__Text section__

§ §

My family and I were driving to the beach not long ago. My husband, my mother and our three children loaded up the mini-van and decided to spend the day playing in the sand and splashing in the waves. Day trips have become fairly common these days during this Coronavirus quarantine. There I was, sitting in the very back seat of the mini-van next to my 7-year old son. I watched him as he stared out the window and made comments about the cars driving by.

Out of nowhere, he turned to me and said, “Mommy, I think God gave us the Coronavirus so that we could spend more time together as a family.” I froze. It was one of those moments where, as a parent, time stands still. I didn’t know what to say.

On one hand, I was happy that he was grateful for all of our extra family time. I thought about all of the ways we had practiced gratitude together and this told me that something was sticking with him. On the other hand, I was panicking inside because of how he viewed God. I didn’t want him to view God as one who gives viruses. This is the “Divine Child Abuser God” that I have spent the last ten years ridding my theology of. This “Corona-Virus-Giving-God” is the one who orchestrates suffering “for our good.” This is the God who will “never give us more than we can handle.” This is the God who claims “one more angel for heaven” when a child dies, and all the other clichés that I have grown to hate.

I didn’t want my son to see God this way! I lamented my bad parenting in my own mind. Surely he did not learn this from me or his dad, I panicked.

His innocent comment exposes the human condition, especially our condition in the midst of suffering. We are searching, seeking and grasping for meaning. We want to make sense of our suffering and some of us believe that if God ordained it, then surely it has a divine and redemptive purpose. In other words, one way we make sense of suffering is by believing that God has given it to us in order to teach us something.

§ §

__Data listing__
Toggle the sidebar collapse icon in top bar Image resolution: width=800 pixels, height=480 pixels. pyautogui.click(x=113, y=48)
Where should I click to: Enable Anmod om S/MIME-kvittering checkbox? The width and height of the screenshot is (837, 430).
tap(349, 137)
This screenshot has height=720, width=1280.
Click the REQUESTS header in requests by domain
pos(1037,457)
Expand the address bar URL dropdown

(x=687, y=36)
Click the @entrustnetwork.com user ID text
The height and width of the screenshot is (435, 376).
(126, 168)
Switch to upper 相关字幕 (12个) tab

§ §

__Work to complete__
A - Retype the beach-trip essay from the words "Out of nowhere, he" through the words "what to say.".
B - List every phrase set in quotation marks in the beach-trip essay's paragraph that begins "On one hand".
The records have nothing to do with the beach-trip essay.

__Responses by task__
A -
Out of nowhere, he turned to me and said, “Mommy, I think God gave us the Coronavirus so that we could spend more time together as a family.” I froze. It was one of those moments where, as a parent, time stands still. I didn’t know what to say.

B -
- “Divine Child Abuser God”
- “Corona-Virus-Giving-God”
- “for our good”
- “never give us more than we can handle”
- “one more angel for heaven”